The New Mariner at the end makes clear his contempt for reductionist materialism but he is not blind to comparable defects in religion as practiced. He speaks[20] of the ‘human,/that alienating shadow/with the Bible under the one/arm and under the other/the bomb.’ He is also aware of our more mundane but none the less lethal destructiveness when technology shackles itself to capitalism:[21] ‘They cut down trees/to have room to make money.’ He describes the call of whales as ‘regret/for a world that has men/in it,’ of which I had no memory when I wrote my wordy poem, Orcastration, on the same theme.

Even though these occasionally recurring themes around art and science do resonate to some degree with me, what really keeps drawing me back to his poems is his constant quest for a connection with an elusive God which is far more resonant. It’s the first time for me I have found poems whose bleak modernism perfectly expresses and conveys the poet’s experience in a way that is not dispiriting but rather inspiring, and for that I am truly grateful.

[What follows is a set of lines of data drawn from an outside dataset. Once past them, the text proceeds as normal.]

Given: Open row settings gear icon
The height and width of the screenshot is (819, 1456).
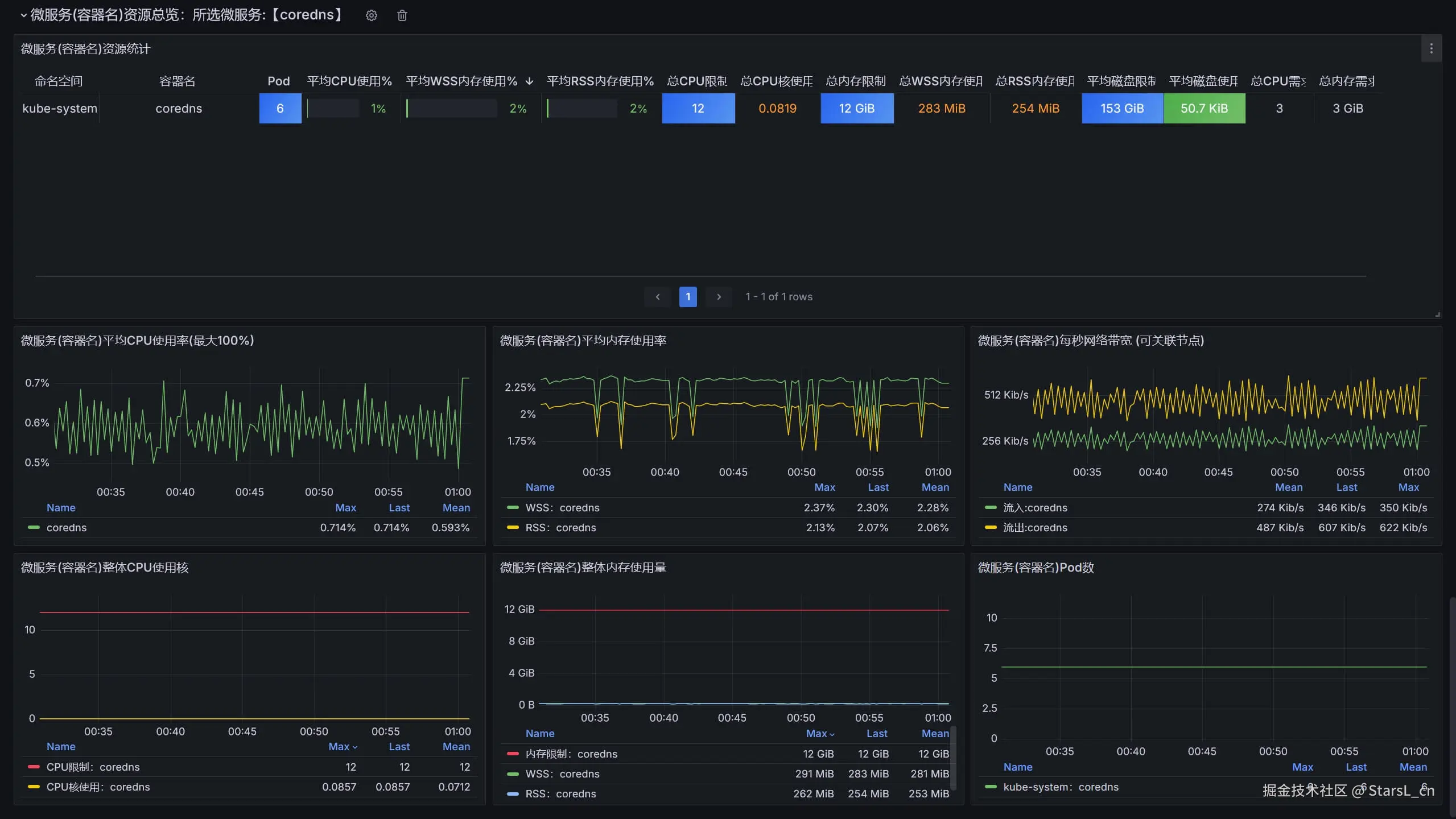Looking at the screenshot, I should coord(371,15).
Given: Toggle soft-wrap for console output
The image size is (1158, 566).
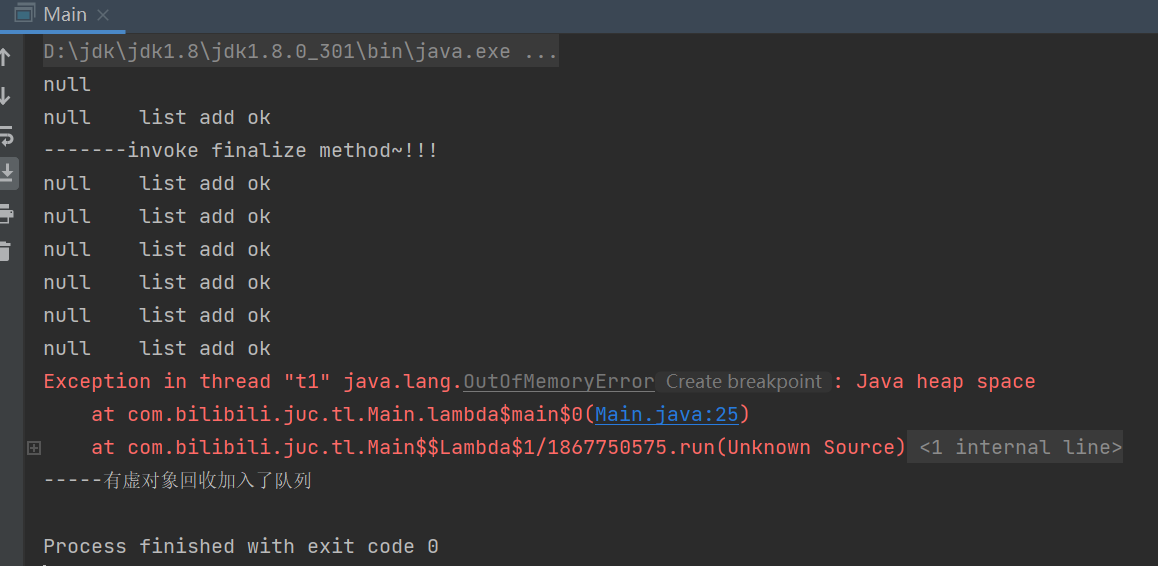Looking at the screenshot, I should [6, 134].
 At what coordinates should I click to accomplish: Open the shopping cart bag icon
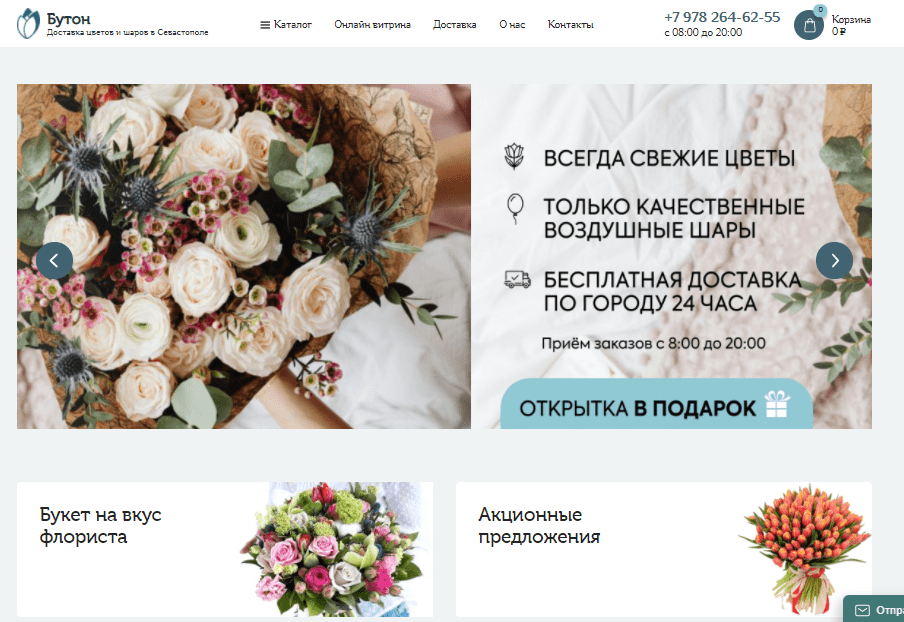[808, 25]
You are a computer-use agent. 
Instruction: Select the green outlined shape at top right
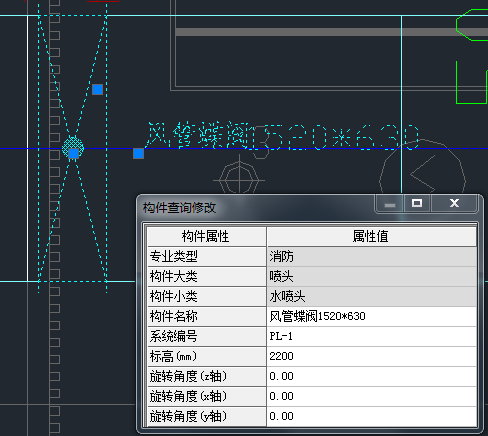pyautogui.click(x=472, y=25)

For me, it seems, the purpose of poetry is largely to capture deeply important but elusive experiences in words that will lift the understanding of every careful reader to a higher level. I have come to think that Thomas succeeds in doing so more often than most poets though not in every poem he wrote — but then no poet has ever succeeded in rising successfully to that impossible challenge, as a quotation I used in an earlier post makes clear:

Perhaps a fitting way to close this sequence is with the words of Wynn Thomas[22] which describe R. S. Thomas as ‘writing the modern history of a soul’ and goes on to say ‘This is the Thomas who seems to have fully discovered the natural idiom of his soul only late in his career, in his haunting religious poetry.’

References:

[1]. R. S. Thomas to Rowan Williams – page 205.
[2]. Op. cit – page 208.
[3]. Op. cit – page 210)
[4]. Op. cit – page 210)
[5]. Op. cit – page 212.
[6]. Collected Poems 1945-1990 – page 388.
[7]. The Universe Within – page 7.
[8]. The Seven Valleys (1945 edition) – page 34.
[9]. The Universe Within – page 23.
[10]. The Writings of Bahá’u’lláh – page 40.
[11]. The Universe Within – page 157.
[12]. Op. cit. – page 10.
[13]. Op. cit – page 133.
[14]. Collected Poems: 1945-1990 – page 328.
[15]. R. S. Thomas: The Serial Obsessive – page 207.
[16]. Op. cit – pages 259-60.
[17]. Collected Poems: 1945-1990 – page 445.
[18]. Op. cit. – page 437.
[19]. Op. cit. – page 436.
[20]. No Truce with the Furies – page 51.
[21]. Op. cit. – page 43.
[22]. R. S. Thomas: The Serial Obsessive – page 10.